Cuda fftconv #1870

Merged
merged 20 commits into from May 28, 2014

Projects

None yet

6 participants

@abergeron
Member

Optional fft convolution on the gpu controlled by the config flag enable_conv2d_fft (which defaults to False).

It can also be used directly if you want to use it only in parts of the graph, but there is no support for the automatic gradient in that case.

NEWS.txt: this contain code from Sander, and this PR contain commit from Arnaud and gyom

@nouiz nouiz commented on the diff May 22, 2014
theano/sandbox/cuda/fftconv.py
@@ -0,0 +1,495 @@
+import string
+
+import numpy as np
@nouiz
nouiz May 22, 2014 Member

Add this file to doc/library/tensor/nnet/conv.txt, in the autofunction in the list of function. make sure you tell that it only work on GPU for now.

@abergeron
abergeron May 22, 2014 Member

Since it's part of the cuda subpackage, it would feel weird adding it to nnet/conv.txt.

@nouiz
nouiz May 22, 2014 Member

Not totally, as there isn't much gpu specific doc from memory. But if you find it add it there, or you can create one. But be sure to link to it from the tensor/nnet/conv.txt, so people that read the conv doc can find it.

@abergeron
abergeron May 22, 2014 Member

This is painful to do since sphinx can't import theano.sandbox.cuda.fftconv (and it doesn't matter where the autofunction directive is).

I can wrap a giant try..except around all of the imports to let the file be importable, but that seems wrong (and there were problems of circular import with the file before that could creep back, unnoticed if I do that).

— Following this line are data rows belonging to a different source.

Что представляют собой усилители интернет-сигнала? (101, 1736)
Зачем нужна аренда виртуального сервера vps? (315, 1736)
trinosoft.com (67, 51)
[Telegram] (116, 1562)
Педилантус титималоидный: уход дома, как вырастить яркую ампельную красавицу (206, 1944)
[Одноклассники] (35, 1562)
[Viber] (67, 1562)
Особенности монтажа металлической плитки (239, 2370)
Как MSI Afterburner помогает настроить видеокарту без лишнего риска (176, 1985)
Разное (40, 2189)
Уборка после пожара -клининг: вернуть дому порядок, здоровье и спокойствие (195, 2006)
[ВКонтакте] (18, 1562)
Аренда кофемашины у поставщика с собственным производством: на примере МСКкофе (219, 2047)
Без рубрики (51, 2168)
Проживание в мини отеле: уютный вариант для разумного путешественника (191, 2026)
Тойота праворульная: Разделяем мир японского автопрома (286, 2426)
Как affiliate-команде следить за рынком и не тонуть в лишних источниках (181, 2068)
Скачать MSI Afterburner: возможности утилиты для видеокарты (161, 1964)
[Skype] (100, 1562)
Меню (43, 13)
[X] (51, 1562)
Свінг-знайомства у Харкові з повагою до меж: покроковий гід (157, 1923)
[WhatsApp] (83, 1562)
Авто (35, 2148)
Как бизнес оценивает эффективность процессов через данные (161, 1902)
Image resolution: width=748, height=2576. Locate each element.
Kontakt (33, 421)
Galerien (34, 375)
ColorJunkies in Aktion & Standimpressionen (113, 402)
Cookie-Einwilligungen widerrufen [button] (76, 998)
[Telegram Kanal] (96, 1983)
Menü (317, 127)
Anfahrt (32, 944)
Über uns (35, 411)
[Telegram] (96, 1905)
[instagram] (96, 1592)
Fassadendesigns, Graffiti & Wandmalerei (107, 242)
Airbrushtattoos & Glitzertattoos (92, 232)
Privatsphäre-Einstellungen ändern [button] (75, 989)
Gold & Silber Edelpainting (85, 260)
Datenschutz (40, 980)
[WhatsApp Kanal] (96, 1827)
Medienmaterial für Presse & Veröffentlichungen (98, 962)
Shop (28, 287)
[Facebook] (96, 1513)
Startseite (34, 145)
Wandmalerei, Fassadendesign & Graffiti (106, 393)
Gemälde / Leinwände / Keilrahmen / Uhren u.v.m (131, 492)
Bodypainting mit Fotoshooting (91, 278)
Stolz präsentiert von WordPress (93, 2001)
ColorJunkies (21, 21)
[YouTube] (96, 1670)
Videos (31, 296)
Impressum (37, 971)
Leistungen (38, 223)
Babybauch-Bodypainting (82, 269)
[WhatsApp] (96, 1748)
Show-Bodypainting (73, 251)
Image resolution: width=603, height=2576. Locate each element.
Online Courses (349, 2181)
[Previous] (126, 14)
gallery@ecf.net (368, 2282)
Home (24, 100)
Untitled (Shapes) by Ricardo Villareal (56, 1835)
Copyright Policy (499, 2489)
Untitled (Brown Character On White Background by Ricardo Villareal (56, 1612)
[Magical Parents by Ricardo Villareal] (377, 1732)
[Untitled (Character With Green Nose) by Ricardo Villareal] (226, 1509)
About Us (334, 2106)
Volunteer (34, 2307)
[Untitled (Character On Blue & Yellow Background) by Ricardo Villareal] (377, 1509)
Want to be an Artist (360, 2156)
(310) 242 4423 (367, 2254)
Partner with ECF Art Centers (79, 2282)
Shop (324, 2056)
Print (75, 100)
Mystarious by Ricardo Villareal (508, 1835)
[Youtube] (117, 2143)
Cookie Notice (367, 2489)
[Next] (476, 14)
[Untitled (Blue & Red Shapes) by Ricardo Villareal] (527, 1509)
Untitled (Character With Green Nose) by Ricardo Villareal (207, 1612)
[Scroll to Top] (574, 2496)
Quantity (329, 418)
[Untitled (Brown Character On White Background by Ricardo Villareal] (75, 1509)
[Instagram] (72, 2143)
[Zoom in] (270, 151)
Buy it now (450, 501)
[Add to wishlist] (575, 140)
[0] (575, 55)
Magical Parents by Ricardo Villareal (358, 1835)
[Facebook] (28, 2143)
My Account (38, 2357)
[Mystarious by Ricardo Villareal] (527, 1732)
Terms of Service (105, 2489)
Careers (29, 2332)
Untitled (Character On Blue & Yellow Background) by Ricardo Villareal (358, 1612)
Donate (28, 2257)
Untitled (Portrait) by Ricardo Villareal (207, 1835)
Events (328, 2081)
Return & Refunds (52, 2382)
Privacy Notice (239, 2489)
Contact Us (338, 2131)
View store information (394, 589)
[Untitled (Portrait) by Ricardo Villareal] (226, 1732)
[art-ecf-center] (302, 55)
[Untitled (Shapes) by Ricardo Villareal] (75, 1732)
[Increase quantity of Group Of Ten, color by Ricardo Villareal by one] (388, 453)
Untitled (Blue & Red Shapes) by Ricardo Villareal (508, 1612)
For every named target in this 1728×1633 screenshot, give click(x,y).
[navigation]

@nouiz nouiz and 1 other commented on an outdated diff May 22, 2014
theano/sandbox/cuda/opt.py
@@ -1120,6 +1121,16 @@ def values_eq_approx(a, b):
# differently then the gpu ConvOp
return [out]
+
+@register_opt()
+@local_optimizer([GpuConv])
+def local_conv_fft(node):
+ if (theano.config.enable_conv2d_fft and
+ isinstance(node.op, GpuConv) and
+ node.op.border_mode == 'valid' and
+ node.op.subsample == (1, 1)):
+ return [conv2d_fft(node.inputs[0], node.inputs[1])]
@nouiz
nouiz May 22, 2014 Member

try to pass the op.kshp and op.imshp.

@abergeron
abergeron May 22, 2014 Member

I can't since they are not in the right format. len(kshp) = 2 and len(imshp) = 3 conv2d_fft expects len() = 4 for both.

@nouiz
nouiz May 22, 2014 Member

You can add the missing as the shape[i] that correspond to the missing information. Do that if part of kshp and imshp have None value.

@abergeron
abergeron May 22, 2014 Member

There is also other trickery since imshp and kshp are massaged according to padding and other factors that just confuse the issue. I am open to revisiting this in a later PR, but it might take a while (as in maybe another day, just for that).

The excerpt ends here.